Task to carry out -> Rewrite the items from the line containing "Our Services (965, 2293)" through the line containing "12 (85, 932)", both included. Keep every line in that stretch and leave it otherwise unchanged, but shift each x and y coordinate in the answers up by 117.

Source data ->
-- START --
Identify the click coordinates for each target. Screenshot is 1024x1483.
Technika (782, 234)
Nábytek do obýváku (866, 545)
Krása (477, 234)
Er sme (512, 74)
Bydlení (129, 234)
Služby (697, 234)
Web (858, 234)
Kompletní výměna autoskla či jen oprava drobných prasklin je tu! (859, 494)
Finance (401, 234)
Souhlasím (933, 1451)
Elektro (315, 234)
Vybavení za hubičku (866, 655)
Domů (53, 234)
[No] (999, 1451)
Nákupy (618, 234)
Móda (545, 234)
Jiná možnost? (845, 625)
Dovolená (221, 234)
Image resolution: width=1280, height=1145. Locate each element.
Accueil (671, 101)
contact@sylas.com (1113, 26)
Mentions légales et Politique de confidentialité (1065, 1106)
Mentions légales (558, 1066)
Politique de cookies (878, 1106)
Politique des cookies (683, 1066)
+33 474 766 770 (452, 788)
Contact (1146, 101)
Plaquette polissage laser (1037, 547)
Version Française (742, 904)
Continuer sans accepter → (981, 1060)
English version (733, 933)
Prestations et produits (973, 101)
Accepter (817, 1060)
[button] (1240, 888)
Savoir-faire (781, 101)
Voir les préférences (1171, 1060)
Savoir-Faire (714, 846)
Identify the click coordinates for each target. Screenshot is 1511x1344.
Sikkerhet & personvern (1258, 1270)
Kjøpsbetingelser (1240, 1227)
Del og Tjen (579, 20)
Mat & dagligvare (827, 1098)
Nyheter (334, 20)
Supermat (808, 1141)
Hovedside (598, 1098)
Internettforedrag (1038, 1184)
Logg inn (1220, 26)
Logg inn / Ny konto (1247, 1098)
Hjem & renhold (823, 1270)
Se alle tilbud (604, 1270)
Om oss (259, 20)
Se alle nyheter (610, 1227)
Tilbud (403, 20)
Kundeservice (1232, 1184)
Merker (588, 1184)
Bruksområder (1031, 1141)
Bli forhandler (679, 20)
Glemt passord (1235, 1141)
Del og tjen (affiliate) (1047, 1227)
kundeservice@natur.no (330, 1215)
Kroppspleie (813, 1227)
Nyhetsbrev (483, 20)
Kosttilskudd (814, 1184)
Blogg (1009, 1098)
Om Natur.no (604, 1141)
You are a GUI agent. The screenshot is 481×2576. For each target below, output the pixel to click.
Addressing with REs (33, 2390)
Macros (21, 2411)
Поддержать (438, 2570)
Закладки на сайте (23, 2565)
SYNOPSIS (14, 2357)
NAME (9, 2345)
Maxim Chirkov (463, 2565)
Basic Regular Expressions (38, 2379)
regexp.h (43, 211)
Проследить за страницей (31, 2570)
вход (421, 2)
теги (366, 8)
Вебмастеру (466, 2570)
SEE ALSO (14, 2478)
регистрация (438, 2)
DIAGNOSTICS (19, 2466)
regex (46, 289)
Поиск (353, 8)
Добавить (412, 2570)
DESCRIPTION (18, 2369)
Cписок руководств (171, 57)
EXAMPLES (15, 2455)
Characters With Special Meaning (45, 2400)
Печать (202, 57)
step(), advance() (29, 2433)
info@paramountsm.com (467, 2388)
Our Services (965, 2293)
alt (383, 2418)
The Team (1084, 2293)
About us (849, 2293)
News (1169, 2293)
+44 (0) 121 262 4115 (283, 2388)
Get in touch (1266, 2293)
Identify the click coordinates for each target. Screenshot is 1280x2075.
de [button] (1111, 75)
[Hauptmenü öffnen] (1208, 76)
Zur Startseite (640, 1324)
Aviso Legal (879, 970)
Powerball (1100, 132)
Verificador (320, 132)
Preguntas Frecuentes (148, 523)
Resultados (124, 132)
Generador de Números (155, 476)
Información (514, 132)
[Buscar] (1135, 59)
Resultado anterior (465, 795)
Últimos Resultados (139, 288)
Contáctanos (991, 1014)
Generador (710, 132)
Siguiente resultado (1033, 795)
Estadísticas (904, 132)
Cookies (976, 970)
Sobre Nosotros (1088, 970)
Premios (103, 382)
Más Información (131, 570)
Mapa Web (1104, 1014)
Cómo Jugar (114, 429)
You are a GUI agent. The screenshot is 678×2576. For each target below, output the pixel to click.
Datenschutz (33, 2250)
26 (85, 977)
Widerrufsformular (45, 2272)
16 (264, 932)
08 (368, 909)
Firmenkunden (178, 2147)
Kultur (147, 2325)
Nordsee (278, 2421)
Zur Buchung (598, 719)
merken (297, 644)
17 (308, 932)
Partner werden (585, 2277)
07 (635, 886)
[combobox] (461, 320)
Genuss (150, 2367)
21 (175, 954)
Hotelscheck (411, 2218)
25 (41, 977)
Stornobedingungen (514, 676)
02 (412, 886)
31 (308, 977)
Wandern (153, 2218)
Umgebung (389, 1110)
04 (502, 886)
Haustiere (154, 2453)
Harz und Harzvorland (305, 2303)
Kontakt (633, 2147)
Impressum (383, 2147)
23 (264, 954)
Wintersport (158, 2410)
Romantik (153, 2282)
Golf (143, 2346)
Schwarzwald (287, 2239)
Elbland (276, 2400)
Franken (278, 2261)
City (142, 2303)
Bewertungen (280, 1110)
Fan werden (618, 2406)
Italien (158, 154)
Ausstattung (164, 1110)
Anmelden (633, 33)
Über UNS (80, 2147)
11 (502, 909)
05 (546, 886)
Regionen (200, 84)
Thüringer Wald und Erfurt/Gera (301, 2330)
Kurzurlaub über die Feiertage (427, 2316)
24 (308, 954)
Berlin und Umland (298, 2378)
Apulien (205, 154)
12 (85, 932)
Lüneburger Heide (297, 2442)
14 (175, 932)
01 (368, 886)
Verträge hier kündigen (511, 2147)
-- END --
The solution ->
Our Services (1082, 2410)
alt (500, 2535)
The Team (1201, 2410)
About us (966, 2410)
News (1286, 2410)
+44 (0) 121 262 4115 (400, 2505)
Get in touch (1383, 2410)
Identify the click coordinates for each target. Screenshot is 1280x2075.
de [button] (1228, 192)
[Hauptmenü öffnen] (1325, 193)
Zur Startseite (757, 1441)
Aviso Legal (996, 1087)
Powerball (1217, 249)
Verificador (437, 249)
Preguntas Frecuentes (265, 640)
Resultados (241, 249)
Generador de Números (272, 593)
Información (631, 249)
[Buscar] (1252, 176)
Resultado anterior (582, 912)
Últimos Resultados (256, 405)
Contáctanos (1108, 1131)
Generador (827, 249)
Siguiente resultado (1150, 912)
Estadísticas (1021, 249)
Cookies (1093, 1087)
Sobre Nosotros (1205, 1087)
Premios (220, 499)
Más Información (248, 687)
Mapa Web (1221, 1131)
Cómo Jugar (231, 546)
You are a GUI agent. The screenshot is 678×2576. For each target below, output the pixel to click.
Datenschutz (150, 2367)
26 (202, 1094)
Widerrufsformular (162, 2389)
16 (381, 1049)
08 (485, 1026)
Firmenkunden (295, 2264)
Kultur (264, 2442)
Nordsee (395, 2538)
Zur Buchung (715, 836)
merken (414, 761)
17 (425, 1049)
Partner werden (702, 2394)
07 (752, 1003)
[combobox] (578, 437)
Genuss (267, 2484)
21 (292, 1071)
Hotelscheck (528, 2335)
25 (158, 1094)
Stornobedingungen (631, 793)
02 (529, 1003)
31 (425, 1094)
Wandern (270, 2335)
Umgebung (506, 1227)
04 (619, 1003)
Haustiere (271, 2570)
Harz und Harzvorland (422, 2420)
Kontakt (750, 2264)
Impressum (500, 2264)
23 (381, 1071)
Wintersport (275, 2527)
Romantik (270, 2399)
Golf (260, 2463)
Schwarzwald (404, 2356)
Elbland (393, 2517)
Franken (395, 2378)
City (259, 2420)
Bewertungen (397, 1227)
Fan werden (735, 2523)
Italien (275, 271)
Ausstattung (281, 1227)
Anmelden (750, 150)
Über UNS (197, 2264)
11 (619, 1026)
05 (663, 1003)
Regionen (317, 201)
Thüringer Wald und Erfurt/Gera (418, 2447)
Kurzurlaub über die Feiertage (544, 2433)
24 (425, 1071)
Berlin und Umland (415, 2495)
Apulien (322, 271)
12 (202, 1049)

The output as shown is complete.